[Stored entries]
* begin *

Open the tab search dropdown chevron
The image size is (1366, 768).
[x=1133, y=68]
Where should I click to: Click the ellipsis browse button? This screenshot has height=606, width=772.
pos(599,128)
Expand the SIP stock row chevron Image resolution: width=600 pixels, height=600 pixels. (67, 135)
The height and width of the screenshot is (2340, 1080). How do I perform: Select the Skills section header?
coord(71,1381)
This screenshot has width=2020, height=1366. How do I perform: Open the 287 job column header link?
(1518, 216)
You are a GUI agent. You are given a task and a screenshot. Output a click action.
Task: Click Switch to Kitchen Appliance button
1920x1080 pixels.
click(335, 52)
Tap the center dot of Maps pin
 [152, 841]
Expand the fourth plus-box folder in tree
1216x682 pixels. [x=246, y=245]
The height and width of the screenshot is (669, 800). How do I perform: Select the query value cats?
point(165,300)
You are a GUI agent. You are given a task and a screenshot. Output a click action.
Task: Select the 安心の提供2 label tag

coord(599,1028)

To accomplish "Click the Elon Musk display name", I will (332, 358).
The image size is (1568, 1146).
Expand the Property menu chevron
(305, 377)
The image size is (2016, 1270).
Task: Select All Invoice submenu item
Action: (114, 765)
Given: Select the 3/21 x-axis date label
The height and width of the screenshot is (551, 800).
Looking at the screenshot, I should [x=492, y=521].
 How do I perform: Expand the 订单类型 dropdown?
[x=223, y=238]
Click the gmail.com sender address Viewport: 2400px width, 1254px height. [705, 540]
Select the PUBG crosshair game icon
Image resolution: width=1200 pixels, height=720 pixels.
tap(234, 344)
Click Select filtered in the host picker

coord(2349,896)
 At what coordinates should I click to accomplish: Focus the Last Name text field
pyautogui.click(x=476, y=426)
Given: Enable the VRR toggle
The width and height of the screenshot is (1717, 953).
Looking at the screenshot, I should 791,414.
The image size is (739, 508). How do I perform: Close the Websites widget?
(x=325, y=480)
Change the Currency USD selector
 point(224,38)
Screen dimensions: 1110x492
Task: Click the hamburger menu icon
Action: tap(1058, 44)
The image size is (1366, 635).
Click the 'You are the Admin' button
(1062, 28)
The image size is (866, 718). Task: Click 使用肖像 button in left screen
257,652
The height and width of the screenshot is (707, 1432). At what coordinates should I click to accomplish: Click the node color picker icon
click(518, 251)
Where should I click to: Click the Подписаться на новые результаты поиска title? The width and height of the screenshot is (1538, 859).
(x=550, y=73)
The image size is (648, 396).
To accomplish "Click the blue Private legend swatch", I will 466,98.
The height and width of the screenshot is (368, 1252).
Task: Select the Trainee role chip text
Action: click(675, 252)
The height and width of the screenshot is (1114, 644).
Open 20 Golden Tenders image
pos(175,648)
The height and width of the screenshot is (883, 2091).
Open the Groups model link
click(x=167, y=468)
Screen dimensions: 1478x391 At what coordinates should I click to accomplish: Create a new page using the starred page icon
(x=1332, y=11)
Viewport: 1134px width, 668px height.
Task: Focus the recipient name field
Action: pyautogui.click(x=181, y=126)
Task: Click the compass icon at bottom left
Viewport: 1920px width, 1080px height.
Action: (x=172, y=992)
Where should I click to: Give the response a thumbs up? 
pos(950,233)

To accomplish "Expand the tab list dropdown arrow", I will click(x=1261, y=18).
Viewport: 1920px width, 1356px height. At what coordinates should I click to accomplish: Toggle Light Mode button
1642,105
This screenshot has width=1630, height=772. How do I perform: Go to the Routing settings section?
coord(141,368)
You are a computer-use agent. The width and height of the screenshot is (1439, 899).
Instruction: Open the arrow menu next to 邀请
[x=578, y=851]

* end *

_Task directions_:
Please render the rows above as a JSON list of strings, one string per line, leaving out any blank lines.

_Answer for the task_:
[
  "Open the tab search dropdown chevron",
  "The image size is (1366, 768).",
  "[x=1133, y=68]",
  "Where should I click to: Click the ellipsis browse button? This screenshot has height=606, width=772.",
  "pos(599,128)",
  "Expand the SIP stock row chevron Image resolution: width=600 pixels, height=600 pixels. (67, 135)",
  "The height and width of the screenshot is (2340, 1080). How do I perform: Select the Skills section header?",
  "coord(71,1381)",
  "This screenshot has width=2020, height=1366. How do I perform: Open the 287 job column header link?",
  "(1518, 216)",
  "You are a GUI agent. You are given a task and a screenshot. Output a click action.",
  "Task: Click Switch to Kitchen Appliance button",
  "1920x1080 pixels.",
  "click(335, 52)",
  "Tap the center dot of Maps pin",
  " [152, 841]",
  "Expand the fourth plus-box folder in tree",
  "1216x682 pixels. [x=246, y=245]",
  "The height and width of the screenshot is (669, 800). How do I perform: Select the query value cats?",
  "point(165,300)",
  "You are a GUI agent. You are given a task and a screenshot. Output a click action.",
  "Task: Select the 安心の提供2 label tag",
  "coord(599,1028)",
  "To accomplish \"Click the Elon Musk display name\", I will (332, 358).",
  "The image size is (1568, 1146).",
  "Expand the Property menu chevron",
  "(305, 377)",
  "The image size is (2016, 1270).",
  "Task: Select All Invoice submenu item",
  "Action: (114, 765)",
  "Given: Select the 3/21 x-axis date label",
  "The height and width of the screenshot is (551, 800).",
  "Looking at the screenshot, I should [x=492, y=521].",
  " How do I perform: Expand the 订单类型 dropdown?",
  "[x=223, y=238]",
  "Click the gmail.com sender address Viewport: 2400px width, 1254px height. [705, 540]",
  "Select the PUBG crosshair game icon",
  "Image resolution: width=1200 pixels, height=720 pixels.",
  "tap(234, 344)",
  "Click Select filtered in the host picker",
  "coord(2349,896)",
  " At what coordinates should I click to accomplish: Focus the Last Name text field",
  "pyautogui.click(x=476, y=426)",
  "Given: Enable the VRR toggle",
  "The width and height of the screenshot is (1717, 953).",
  "Looking at the screenshot, I should 791,414.",
  "The image size is (739, 508). How do I perform: Close the Websites widget?",
  "(x=325, y=480)",
  "Change the Currency USD selector",
  " point(224,38)",
  "Screen dimensions: 1110x492",
  "Task: Click the hamburger menu icon",
  "Action: tap(1058, 44)",
  "The image size is (1366, 635).",
  "Click the 'You are the Admin' button",
  "(1062, 28)",
  "The image size is (866, 718). Task: Click 使用肖像 button in left screen",
  "257,652",
  "The height and width of the screenshot is (707, 1432). At what coordinates should I click to accomplish: Click the node color picker icon",
  "click(518, 251)",
  "Where should I click to: Click the Подписаться на новые результаты поиска title? The width and height of the screenshot is (1538, 859).",
  "(x=550, y=73)",
  "The image size is (648, 396).",
  "To accomplish \"Click the blue Private legend swatch\", I will 466,98.",
  "The height and width of the screenshot is (368, 1252).",
  "Task: Select the Trainee role chip text",
  "Action: click(675, 252)",
  "The height and width of the screenshot is (1114, 644).",
  "Open 20 Golden Tenders image",
  "pos(175,648)",
  "The height and width of the screenshot is (883, 2091).",
  "Open the Groups model link",
  "click(x=167, y=468)",
  "Screen dimensions: 1478x391 At what coordinates should I click to accomplish: Create a new page using the starred page icon",
  "(x=1332, y=11)",
  "Viewport: 1134px width, 668px height.",
  "Task: Focus the recipient name field",
  "Action: pyautogui.click(x=181, y=126)",
  "Task: Click the compass icon at bottom left",
  "Viewport: 1920px width, 1080px height.",
  "Action: (x=172, y=992)",
  "Where should I click to: Give the response a thumbs up? ",
  "pos(950,233)",
  "To accomplish \"Expand the tab list dropdown arrow\", I will click(x=1261, y=18).",
  "Viewport: 1920px width, 1356px height. At what coordinates should I click to accomplish: Toggle Light Mode button",
  "1642,105",
  "This screenshot has width=1630, height=772. How do I perform: Go to the Routing settings section?",
  "coord(141,368)",
  "You are a computer-use agent. The width and height of the screenshot is (1439, 899).",
  "Instruction: Open the arrow menu next to 邀请",
  "[x=578, y=851]"
]